Research digital skills training 2021
3D Cryo-EM reconstructions of macromolecular complexes
Hariprasad Venugopal, School of Biological Sciences
To understand biology, it is key to understand the structure of bio-molecules.
Late 20th century has yielded great advancements in techniques like X-ray crystallography and Nuclear Magnetic Resonance (NMR) to delve into the structures of biomolecules to atomic resolution as well as to understand its internal dynamics. Cryo–electron-microscopy (Cryo-EM) is a recent and fast developing tool to directly visualize these structures. The study of large biomolecular assemblies, which are generally intractable by X-ray and NMR has been opened up to near-atomic resolution to atomic resolution with the recent advances in Cryo-EM imaging and image processing. With the procurement of the TF20 transmission electron microscope enabled with energy filtering and tomographic capabilities at the University of Auckland, this kind of work has become feasible for the first time in New Zealand Pan cluster provides the necessary computational platform for processing high resolution images which are computationally very expensive.

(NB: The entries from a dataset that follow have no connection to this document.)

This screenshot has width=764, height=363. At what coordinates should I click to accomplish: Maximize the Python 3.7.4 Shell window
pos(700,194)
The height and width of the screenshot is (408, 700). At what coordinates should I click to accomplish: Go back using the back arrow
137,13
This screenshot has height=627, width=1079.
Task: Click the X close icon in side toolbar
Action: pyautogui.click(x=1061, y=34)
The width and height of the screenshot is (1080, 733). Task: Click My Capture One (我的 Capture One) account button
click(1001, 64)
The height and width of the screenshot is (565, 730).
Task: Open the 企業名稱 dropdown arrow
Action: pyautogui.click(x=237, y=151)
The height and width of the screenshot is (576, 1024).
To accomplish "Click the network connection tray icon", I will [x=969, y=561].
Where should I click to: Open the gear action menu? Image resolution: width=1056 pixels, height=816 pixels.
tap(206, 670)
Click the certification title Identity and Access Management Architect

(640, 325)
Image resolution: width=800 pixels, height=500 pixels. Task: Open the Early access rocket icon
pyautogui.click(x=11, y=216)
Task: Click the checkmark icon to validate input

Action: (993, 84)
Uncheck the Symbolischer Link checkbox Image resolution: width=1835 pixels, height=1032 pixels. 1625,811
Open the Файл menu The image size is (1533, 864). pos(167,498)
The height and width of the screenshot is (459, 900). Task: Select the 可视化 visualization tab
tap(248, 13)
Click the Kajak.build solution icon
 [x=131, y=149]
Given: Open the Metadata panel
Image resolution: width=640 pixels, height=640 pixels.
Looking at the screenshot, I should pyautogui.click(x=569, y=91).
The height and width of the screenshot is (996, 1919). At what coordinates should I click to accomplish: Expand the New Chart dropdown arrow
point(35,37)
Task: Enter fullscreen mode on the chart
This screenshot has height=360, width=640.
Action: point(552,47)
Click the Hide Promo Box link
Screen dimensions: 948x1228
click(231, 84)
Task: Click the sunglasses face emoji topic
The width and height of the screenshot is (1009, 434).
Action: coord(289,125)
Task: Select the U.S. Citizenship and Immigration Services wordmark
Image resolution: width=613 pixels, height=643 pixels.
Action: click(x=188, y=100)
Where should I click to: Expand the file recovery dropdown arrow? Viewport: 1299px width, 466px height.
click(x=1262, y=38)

Armed to deliver – Insight into the action of a microinjection nanodevice
This is a Marsden funded project for elucidating the functional mechanism of a microinjection device, AFP (anti-feeding Prophage), a complex of 18 different protein, evolved by bacteria Serratia entomopihila that delivers a toxin to kill Cosselyira zealandica, commonly known as grass grub, a widespread pest of pasture that causes huge economic loss to New Zealand.
This work is in collaboration with Dr. Mark Hurst of AgResearch. In a recent paper titled Three-dimensional Structure of the Toxin-delivery Particle Antifeeding Prophage of Serratia entomophila (Heymann, J. B., J. D. Bartho, et al. (2013). JBC 288(35): 25276-25284), we have elucidated the structure of the protein complex in resting state to a resolution of ~20Å, which shows the domain level architecture of the nano-device as well as its toxin cargo encased in the central sheath. With high resolution data from the new microscope we will be pushing towards capturing the particle in its various conformational snapshots leading all the way to the contracted state at atomic resolution.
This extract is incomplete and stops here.